Uma imprensa politizada

padrão destaqueJá começou mais uma corrida eleitoral. Colocam-se à escolha dos eleitores candidatos ao Legislativo e Executivo nacional. Rostos e números – conhecidos ou nem tanto – aparecem por todos os cantos do país. Logo acompanharemos o horário eleitoral com todos os seus discursos e promessas pouco criativos ou confiáveis. Pelo que andei conversando aqui e ali, o que consigo perceber é que em meio aos cartazes, comitês e jingles que tomam a nossa cidade, está um grupo de eleitores perdidos em meio ao tiroteio da crise e do descrédito da política.

Já passamos por uma série de eleições presidenciais livres desde a redemocratização na década de 1980. Hoje temos mais de 30 partidos políticos, algumas ideologias e projetos diferentes de nação, mas as deficiências dessa nossa jovem democracia permanecem. E uma delas é a despolitização do povo.

Há mais de vinte anos temos voto livre, direto e secreto, mas até hoje uma parcela da população não reconhece a importância desta conquista e se mantém acomodada e despolitizada. Segundo o Aurélio, politizar é inculcar a certas classes sociais ou a pessoas dessas classes a consciência dos deveres e direitos políticos dos cidadãos que as compõem. E isto não parece ser prioridade da classe política brasileira. O maior foco dos políticos brasileiros não é convencer o eleitor e sim atraí-lo, por isso enchem as cidades de carros de sons e os jingles chicletes. E o sistema proporcional, que elege deputados e vereadores, é outro entrave na nossa democracia, pois valoriza os votos para o partido e cria os “puxadores de votos” – como ocorreu com Tiririca, que ajudou o PR a eleger quatro deputados na última eleição. Além disso, contamos com uma certa conivência da imprensa que, em muitas vezes, não aprofunda o debate sobre as decisões políticas e nem suscita perguntas mais elaboradas para questões cruciais.

A política nacional torna-se importante quando se percebe que os assuntos nacionais afetam as pessoas e as regiões envolvidas. E foi acreditando que política é tudo aquilo que envolve os interesses de uma comunidade, enquanto nação, o Jornal Dimensão resolveu, durante esses dois meses que antecedem as eleições deste ano, ter um papel mais ativo nesse processo. Não, nós não iremos defender nenhuma plataforma de campanha, nem expor nossas opiniões sobre este ou aquele candidato. Muita gente ainda entende que imprensa politizada seja a que apóia um partido político. Grande engano! A imprensa politizada é aquela que reconhece que política vai além da questão partidária. A imprensa precisa estar politizada para poder registrar os anseios da sociedade, questionar a favor das aspirações da população e de abrir espaços para as idéias que vierem dela. E é isso que tentaremos fazer.
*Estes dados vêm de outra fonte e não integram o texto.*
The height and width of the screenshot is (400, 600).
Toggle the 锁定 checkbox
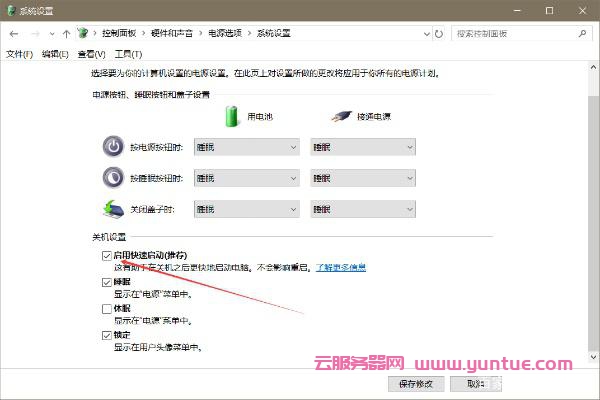click(x=107, y=335)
Convidamos membros da nossa sociedade para discutir alguns dos temas que consideramos relevantes para o futuro do nosso país. Assim, não deixarão de ser debatidos assuntos como saúde, educação, cultura, segurança pública e meio ambiente. Nesta edição, convidamos Adriano Alcântara, presidente do Sindicato Rural de Itapetinga e nosso colaborador, para discutirmos a questão da agricultura nacional. Apesar do desenvolvimento da indústria no Brasil, ainda somos um país agroexportador e é esse o setor que mais alavanca a nossa economia. Se falarmos em economia local, então, é impossível não reconhecer a importância do agronegócio para a nossa formação e desenvolvimento. Por isso consideramos importante discutir suas políticas públicas, seus avanços e perspectivas.

O nosso principal objetivo é levar aos nossos leitores informações importantes sobre temas que realmente farão diferença em nosso país. Assim, acreditamos que os eleitores poderão reconhecer as necessidades do Brasil, formar suas próprias opiniões a cerca de cada assunto e escolher o candidato que, em seu programa de governo – sim, é importante também conhecer o programa de governo de cada candidato – busque suprir as principais necessidades do nosso país. O que a gente procura discutir é o futuro do Brasil e não eleições. A voz que a gente quer representar aqui é a da população que é diretamente afetada com as políticas públicas. Nós acreditamos que imprensa politizada é aquela afinada com a voz da sociedade, com a voz das ruas e não a orquestrada nos palanques. Queremos fazer do Dimensão neste período eleitoral o nosso púlpito e assim, vamos tentando dar a nossa parcela de contribuição para a construção de uma democracia cada vez mais forte, consciente e politizada.